3 min readSources: Artificial Lawyer

Gabe Pereyra shared how Harvey’s legal AI agents are automating tasks for over 100,000 lawyers.

Why it matters: Firms face mounting pressure to boost efficiency and scale expertise as AI agents rapidly automate legal work. Leaders need to weigh opportunities alongside risks and implementation hurdles.

  • Harvey's AI agents processed more than 10 million legal documents in Q1 2026.
  • Over 100,000 lawyers at 1,300 organizations are now using Harvey’s platform.
  • Harvey raised $200 million in March 2026 at an $11 billion valuation.
  • President Gabe Pereyra says broader adoption means more operational risks and oversight challenges.
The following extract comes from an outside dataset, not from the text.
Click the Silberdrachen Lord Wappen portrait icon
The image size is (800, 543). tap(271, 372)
Harvey, a San Francisco-based legal AI startup, is reporting rapid gains in adoption of its agent-based technology, which automates legal workflows at scale. President and Co-Founder Gabe Pereyra described how Harvey’s internal system—called Spectre—acts as a live model of company activity and a foundation for broader automation within law firms.

  • According to Pereyra, Spectre continuously monitors internal processes and automatically handles a range of engineering and business operations tasks. He explained in a company post that this infrastructure aims to give organizations a "live picture" of their current operations and needs.
  • This agent-driven approach, Pereyra argues, could help law firms scale their service delivery by automating not only discrete tasks, such as contract review, but also complex legal workflows involving multiple stakeholders.
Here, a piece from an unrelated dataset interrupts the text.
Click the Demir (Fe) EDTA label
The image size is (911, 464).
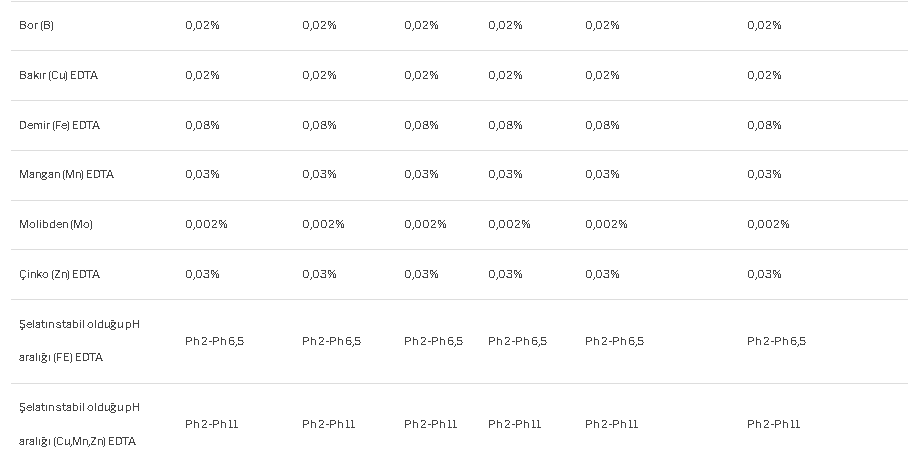(x=59, y=125)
Harvey's impact is notable in recent numbers: more than 10 million legal documents were processed by its AI agents in Q1 2026, automating contract reviews and due diligence for more than 100,000 lawyers across 1,300 firms. These figures are backed by multiple industry trackers, including callsphere.tech.

In March 2026, Harvey raised $200 million at an $11 billion valuation, illustrating strong investor interest in AI-driven legal solutions, as reported by TechStartups.

Pereyra cautioned that expanding automation across legal practices creates new operational risks: "Legal will be one of the industries most transformed by agents, but it will also be one of the most important in determining whether this technology goes well for society." CEO Winston Weinberg added, "AI isn’t just assisting lawyers. It’s becoming the system through which legal work gets done." These views underscore the balance legal organizations must strike between embracing efficiency and ensuring oversight, quality, and ethical guardrails as AI adoption accelerates.

Some analysts and law firm leaders point to challenges such as data privacy, potential errors in automated processes, and the need for thorough human review as AI agents become more common in legal work.

By the numbers:

  • 10 million+ — Legal documents processed by Harvey’s AI agents in Q1 2026
  • 100,000+ — Number of lawyers using Harvey’s platform across 1,300 firms
  • $200 million — Harvey's equity raised in March 2026

Yes, but: Automation introduces new operational risks, such as errors, data privacy issues, and the need for ongoing human oversight.

What's next: As Harvey expands agent-driven automation, watch for new regulatory guidance and best-practice frameworks from legal and technology bodies.